タイがミャンマーとの距離を縮めている。タイのソムキット副首相(経済担当)は2月2~5日の日程で、ミャンマーを訪問。ティン・チョー大統領とアウン・サン・スー・チー国家顧問兼外相と会談し、経済協力関係を強め、ラオスやベトナムからタイ、ミャンマーを通りインドまで続く、経済回廊の整備の必要性で一致したという。同副首相を筆頭とする訪問団には、経済3団体(タイ商工会議所、銀行協会、工業連盟)の代表や、PTT(タイ石油公社)、CP、バンコック銀行、アマタ・コーポレーション、建設大手イタリアンタイ・デベロップメント(イタルタイ)、小売り大手セントラル百貨店グループなど大手企業14社のトップらが同行。会談後、ソムキット副首相は「両国間で、これほど経済関係を深めたことはない。激動する世界経済の中で、ASEANの国同士が協力し、共に成長していく必要がある」と成果をアピールした。

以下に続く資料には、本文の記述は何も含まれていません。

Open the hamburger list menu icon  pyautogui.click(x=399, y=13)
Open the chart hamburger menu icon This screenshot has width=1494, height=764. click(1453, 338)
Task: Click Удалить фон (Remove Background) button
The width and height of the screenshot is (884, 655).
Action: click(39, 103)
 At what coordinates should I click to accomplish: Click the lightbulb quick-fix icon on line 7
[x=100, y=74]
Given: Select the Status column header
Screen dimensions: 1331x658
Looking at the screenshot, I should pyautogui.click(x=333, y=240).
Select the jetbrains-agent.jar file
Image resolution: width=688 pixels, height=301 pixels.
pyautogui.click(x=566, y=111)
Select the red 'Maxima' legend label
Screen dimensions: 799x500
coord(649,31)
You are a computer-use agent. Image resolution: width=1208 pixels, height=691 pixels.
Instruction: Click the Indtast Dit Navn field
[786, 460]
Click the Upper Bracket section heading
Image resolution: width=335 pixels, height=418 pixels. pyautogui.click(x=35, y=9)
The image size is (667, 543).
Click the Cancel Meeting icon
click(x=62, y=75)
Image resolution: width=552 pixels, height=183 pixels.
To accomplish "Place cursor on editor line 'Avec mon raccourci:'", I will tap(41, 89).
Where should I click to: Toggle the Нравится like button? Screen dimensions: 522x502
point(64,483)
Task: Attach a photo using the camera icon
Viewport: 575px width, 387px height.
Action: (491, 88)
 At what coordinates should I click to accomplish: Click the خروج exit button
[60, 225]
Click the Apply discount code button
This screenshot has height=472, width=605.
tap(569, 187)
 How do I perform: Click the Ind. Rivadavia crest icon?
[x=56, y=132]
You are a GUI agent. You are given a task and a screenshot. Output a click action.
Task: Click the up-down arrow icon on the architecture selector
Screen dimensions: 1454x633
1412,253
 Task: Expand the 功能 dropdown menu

また、同副首相はミャンマーと日本が共同で開発するティラワ工業団地を引き合いに、「現在、ティラワ経済特区内には13のタイ企業が進出している。タイ政府としては、近い将来、タイ主導による工業団地の開発を後押ししたい」とした上で、同国間の貿易や将来の工業団地開発にも不可欠な物流(運輸)インフラ整備について、「両国で委員会を設置する。現在の両国間の貿易額は約2000億バーツだが、5年後には倍になるだろう」と予想した。
民間レベルでの交流も進んだ。訪問中、タイ投資委員会(BOI)は、タイから同行した100人以上の起業家や経営層らとのビジネス商談会を開催。タイ側が、ミャンマーの中小企業や製造産業の成長支援などを約束した。その他、両国は漁業協力と海外送金に関する覚書(MOU)を結び、タイで働くミャンマー人労働者の自国への送金手法を緩和。観光面でも、タイ・チェンマイ〜ミャンマー・マンダレーとタイ・プーケット〜ラノーン〜ミャンマー・ベイ間での観光促進を図る。
成果は、早速出始めている。イタルタイは、遅々とするミャンマーのダウェイ開発事業の再開準備を整え、両国の政府間協議で合意されれば、事業を再開するという。世界が競って進出する“アジア最後のフロンティア”を目指し、タイも本気で動き出した。